((

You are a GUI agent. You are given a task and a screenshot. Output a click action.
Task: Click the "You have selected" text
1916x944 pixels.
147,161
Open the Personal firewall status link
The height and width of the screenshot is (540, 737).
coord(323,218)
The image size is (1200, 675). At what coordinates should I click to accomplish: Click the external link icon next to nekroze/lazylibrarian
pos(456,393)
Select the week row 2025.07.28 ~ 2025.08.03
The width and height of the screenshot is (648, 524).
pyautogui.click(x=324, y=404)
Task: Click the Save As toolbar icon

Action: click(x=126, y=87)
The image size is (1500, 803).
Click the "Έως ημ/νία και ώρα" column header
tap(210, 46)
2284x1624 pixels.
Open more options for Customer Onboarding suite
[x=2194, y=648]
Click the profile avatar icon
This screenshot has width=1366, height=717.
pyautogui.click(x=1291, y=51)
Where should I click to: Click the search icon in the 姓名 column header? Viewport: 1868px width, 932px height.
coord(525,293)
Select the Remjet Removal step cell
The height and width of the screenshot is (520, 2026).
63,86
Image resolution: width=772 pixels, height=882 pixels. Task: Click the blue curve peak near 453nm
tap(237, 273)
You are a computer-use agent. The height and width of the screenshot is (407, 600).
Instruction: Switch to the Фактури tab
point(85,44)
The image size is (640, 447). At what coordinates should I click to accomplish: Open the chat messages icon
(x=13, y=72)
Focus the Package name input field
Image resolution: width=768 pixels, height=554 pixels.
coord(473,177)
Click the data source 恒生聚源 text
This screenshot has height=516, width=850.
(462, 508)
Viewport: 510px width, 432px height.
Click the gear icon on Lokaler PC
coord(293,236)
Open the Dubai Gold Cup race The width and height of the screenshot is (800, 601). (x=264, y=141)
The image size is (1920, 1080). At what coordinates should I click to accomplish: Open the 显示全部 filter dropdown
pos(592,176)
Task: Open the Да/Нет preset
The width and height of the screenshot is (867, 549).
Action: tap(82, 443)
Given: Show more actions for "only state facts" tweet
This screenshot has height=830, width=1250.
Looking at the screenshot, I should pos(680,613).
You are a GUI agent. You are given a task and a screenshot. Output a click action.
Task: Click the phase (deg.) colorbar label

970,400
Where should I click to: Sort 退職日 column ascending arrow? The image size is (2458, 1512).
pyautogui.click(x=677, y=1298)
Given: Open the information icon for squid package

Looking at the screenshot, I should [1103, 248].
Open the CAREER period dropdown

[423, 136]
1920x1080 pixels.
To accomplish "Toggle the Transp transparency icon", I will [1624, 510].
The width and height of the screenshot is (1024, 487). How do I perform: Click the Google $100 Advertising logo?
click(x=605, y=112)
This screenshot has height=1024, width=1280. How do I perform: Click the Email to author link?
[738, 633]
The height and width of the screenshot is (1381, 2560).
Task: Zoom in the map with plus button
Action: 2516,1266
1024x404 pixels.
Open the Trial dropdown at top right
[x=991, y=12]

))

Your objective.
Recast the records above, from the line containing "Where should I click to: Click" through the line containing "point(85,44)", as a Markdown table with the columns Index and Text. Number each line in Index, put the line itself in Text, and leave out blank lines.

Solution to the exercise.
| Index | Text |
|---|---|
| 1 | Where should I click to: Click the search icon in the 姓名 column header? Viewport: 1868px width, 932px height. |
| 2 | coord(525,293) |
| 3 | Select the Remjet Removal step cell |
| 4 | The height and width of the screenshot is (520, 2026). |
| 5 | 63,86 |
| 6 | Image resolution: width=772 pixels, height=882 pixels. Task: Click the blue curve peak near 453nm |
| 7 | tap(237, 273) |
| 8 | You are a computer-use agent. The height and width of the screenshot is (407, 600). |
| 9 | Instruction: Switch to the Фактури tab |
| 10 | point(85,44) |